CYBERSECURITY

Attacco hacker all’università Tor Vergata: accesso ai dati sulle ricerche Covid

L’ateneo romano ha subito un’intrusione informatica grazie alla quale i cyber criminali sarebbero entrati in possesso di informazioni sensibili e documenti riservati per il contrasto della pandemia. Tutte le attività sono state ripristinate grazie a un backup completo

09 Set 2020

Domenico Aliperto

L’università romana di Tor Vergata è sotto attacco. Si tratta, stando a quanto riporta Repubblica, di un’intrusione all’interno della rete informatica iniziata venerdì notte e che ha avrebbe già violato i dati di docenti e studenti, oltre che reso inutilizzabili documenti di rilievo, come quelli che contengono le ricerche sulle terapie utili a contrastare la pandemia da Covid 19. Non parliamo di un caso isolato: basti ricordare il tentativo di intrusione nell’istituto Spallanzani per capire come anche la corsa a una soluzione per l’emergenza coronavirus sia diventata una dimensione appetibile per hacker e criminali informatici, che sfruttano ransomware e virus di nuova generazione che nemmeno i sistemi di firewall più avanzati riescono a identificare in tempo utile.

Dati sensibili e documenti riservati, il bottino degli hacker

Come si legge su Repubblica, in poche ore gli hacker che hanno attaccato Tor Vergata sono riusciti a criptare i file presenti nei dischi rigidi, accedendo a studi sulle molecole che possono impedire l’ingresso nelle cellule umane o sui biomarcatori della voce per effettuare la diagnosi attraverso l’intelligenza artificiale.
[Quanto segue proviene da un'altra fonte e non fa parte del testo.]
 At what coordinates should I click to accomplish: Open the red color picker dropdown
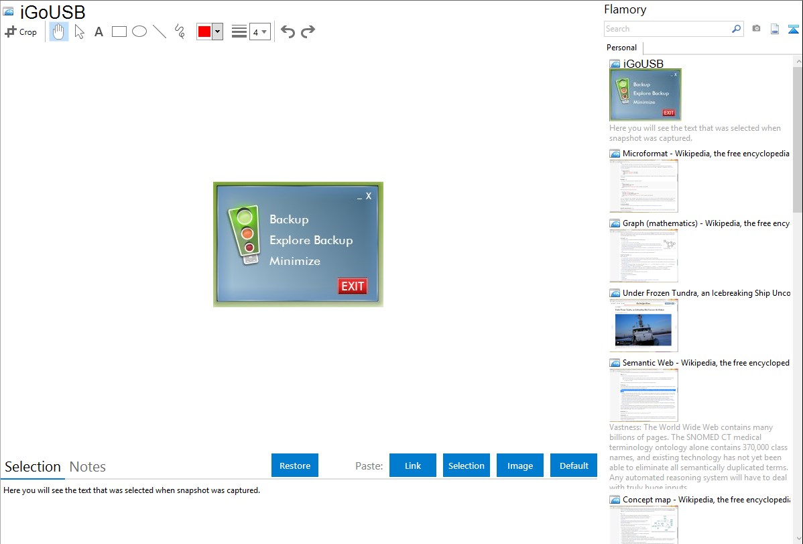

L’attacco avrebbe anche colpito ricerche preziose su altri campi, dalle nuove frontiere per pazienti paralizzati alle possibili forme di vita negli esopianeti. Sarebbero stati cifrati tutti i documenti di studenti e professori presenti sul cloud dell’ateneo, compresi i dati sensibili, compromettendo oltre un centinaio di computer a disposizione del personale, creando pure problemi per la piattaforma di didattica a distanza, che era stata realizzata in tempi record, consentendo lo svolgimento di 71 mila esami durante il lockdown.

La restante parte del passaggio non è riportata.